Libraries operate as part of the technological infrastructure that supports the National Research and Education Network (NREN), acting as an electronic safety net for the American public to guarantee basic access to electronic information. Public libraries are in particular capable to take on this role, as they already serve such a role in a print-based society. They not only provide electronic information and network connectivity but also provide training and education to the public on how to access and use network information.

One of the most profound consequences of the NREN for librarians, library users, and the general education and research community is the “virtual library”. Consortia of public libraries use the NREN to connect their online catalogs. This cooperation enables the “universal borrowing card” subsequently allowing library users to move between public libraries as just one.

Extensive lobbying by the American Library Association (ALA) helped to add language referring to libraries to the NREN bill.

==History of NREN==
The National Research and Education Program often referred to by the terms “National Information Highway”, “National Information Infrastructure”, Information Superhighway”, “High-Performance and high-speed network”, and “Gigabit test bed”, is a program to support improvements and enhancements to the existing Internet. The National Research and Education Network have been under discussion since 1987 and was proposed in 1969 as an experiment under the sponsorship of the United States Advanced Research Projects Agency (ARPA), an agency of the Department of Defense. The NREN was officially established with the passage of the High Performance Computing Act signed into law by President Bush on December 9, 1991.

- Purpose

The main purpose and fundamental emphasis is to maintain the United States leading place in high-performance or high-speed computing. The NREN is intended to be a gigabit network that is able to move one billion bits (binary digits) of data per second, or the equivalent of 30,000 pages of text. The intention was to connect a moderate number of diverse and geographically dispersed computers with the intention of acquiring experience in techniques for offering remote login access from one computer to another through a series of intermediate computers. The initial practical application, even though not originally planned, was the electronic mail.

- Objectives

1.Establish a gigabit network for the research and education community and foster its use.

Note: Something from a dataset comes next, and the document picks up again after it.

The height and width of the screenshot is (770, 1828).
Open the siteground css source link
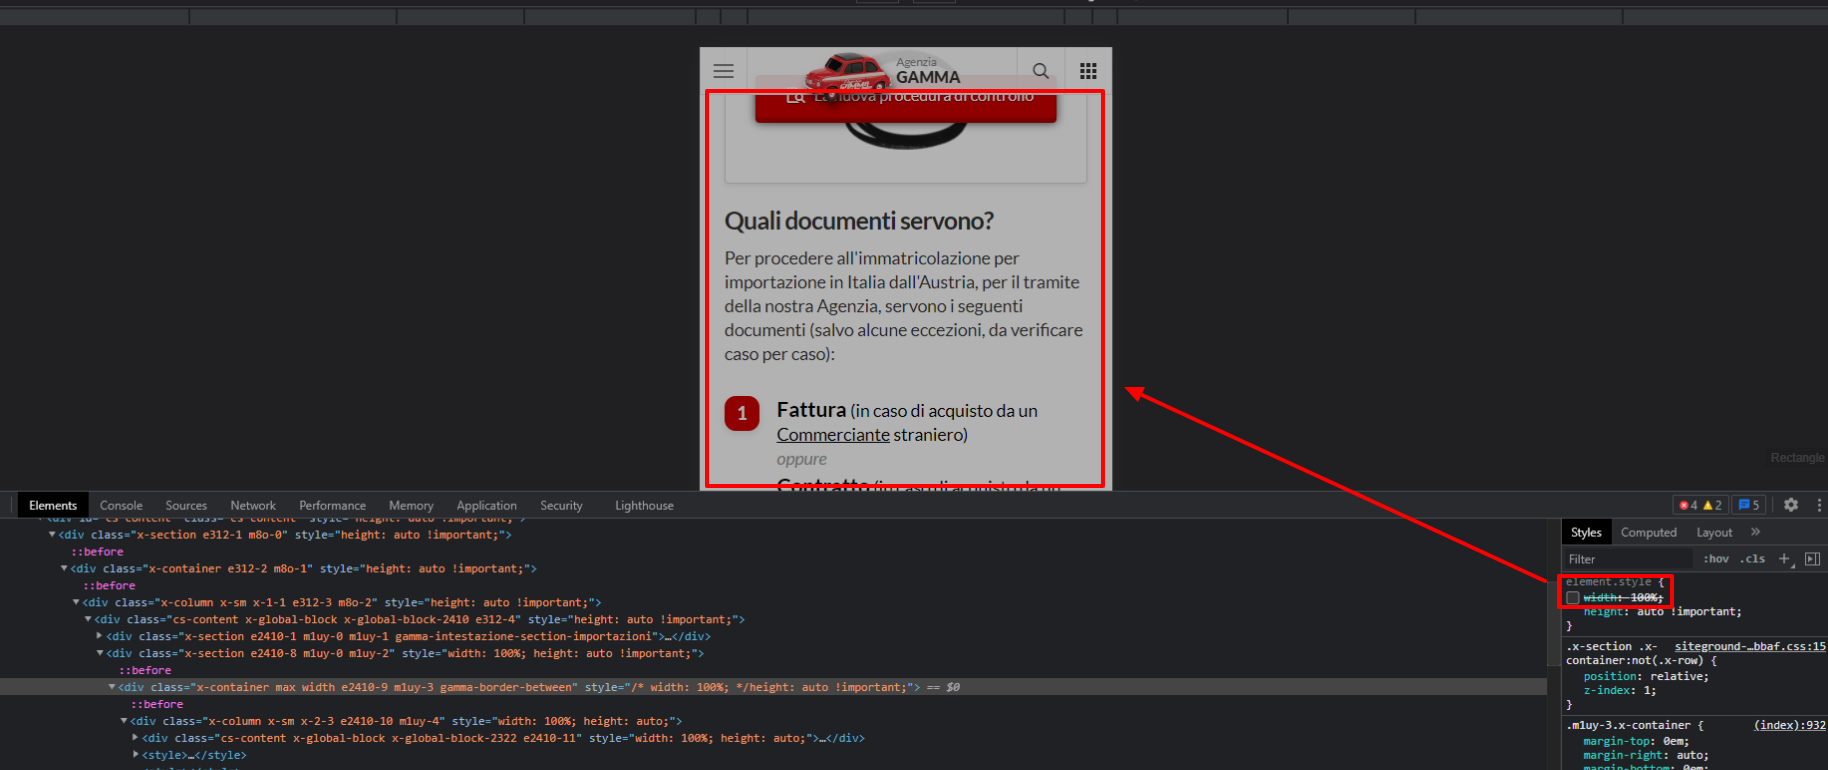point(1749,646)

2.Develop advanced networking technologies and accelerate their development.

3.Stimulate the availability, at a reasonable cost, of the required services from the private sector.

4.Catalyze the rapid deployment of a high speed general purpose digital communications infrastructure for the nation.

- Prototypes of the NREN

1.ARPANET
Founded in 1969 by the Defense Advanced Research Projects Agency (DARPA) of the Department of Defense.

2.MILNET
The military section of the ARPANET, turned into a separate network on 1983.

3.BITNET
An academic network founded in 1980.

4.NSFNET
The National Science Foundation Network, established in 1985, known as the domestic “spinal column” of the Internet and often called the “interim NREN”.